The DGC survey found that firms are operating at a profit of about 7.5% of their net fees, compared with a profit averaging just 0.4% last year. That comes out to a profit of $8.15 per direct labor hour, which is low, but up significantly from $1 an hour in 2009.

To survive and grow, firms must focus more on working capital (receivables + cash – short-term debt), which should be approximately 20% to 25% of net fees; otherwise, they’ll end up relying too heavily on bank financing.

More consolidation is coming

Although current staffing is in line with industry backlogs, it is likely to take four more years before the industry fully recovers, according to co-presenter George Christodoulo, Esq., of Lawson & Weitzen.

Christodoulo noted that as of March 2011, construction nationwide stood at a seasonally adjusted annual rate of $768.9 billion, which is just half of the $1.5 trillion pace that economists consider to be healthy.

The industry is struggling with too much debt, high accounts receivable, bad real estate and poor morale. It is also hindered by project cancellations, unavailability of financing, high unemployment, poor cash flow and heavy competition for few projects.
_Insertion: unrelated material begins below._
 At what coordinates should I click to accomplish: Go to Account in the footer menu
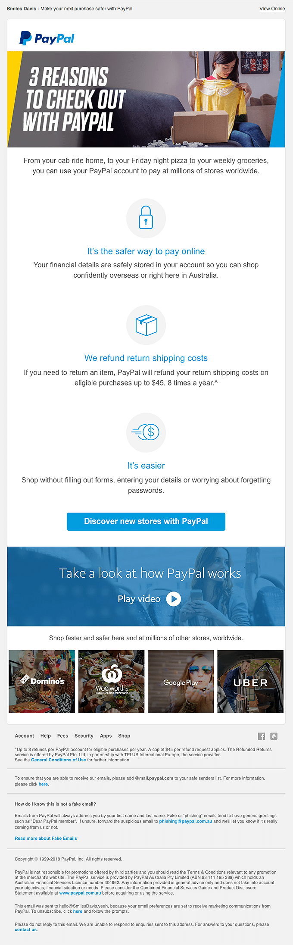24,736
These factors, along with a significant number of firm principals nearing retirement age, will result in increasing consolidation.
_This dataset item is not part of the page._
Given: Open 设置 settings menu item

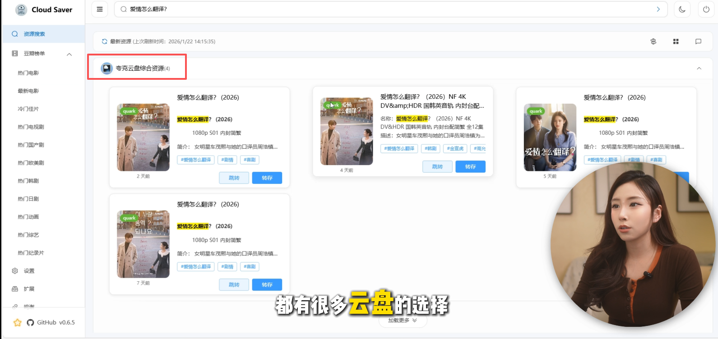Looking at the screenshot, I should click(x=29, y=271).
“In a slow-growth economy, many realize that growth comes from taking market share away from penetrating new markets and adding new clients,” Christodoulo said. “Acquisitions are a faster way to achieve growth.”

For acquisitions to take place, though, sellers need to set realistic valuations that are well below 2007 valuation levels.


Sidebar: Getting past “flat”

With many architectural and engineering (A&E) firms downsizing or even closing, it may not seem like a good time to think about growth.

However, some will see opportunity in the current economic climate. If the prevailing mood among A&E firms is to ride out the current climate, those that concentrate on growth may be able to succeed if they plan carefully. It may, for example, be a good time to consider acquiring other firms or merging.

The keys to growing successfully include:

• Extensive planning
• Having the right people in the right positions
• The ability to make decisions quickly and move forward as an organization
• The ability to execute as a group

Execution is key. If a firm can’t execute a strategic plan as a group, meeting the other criteria for growth won’t matter.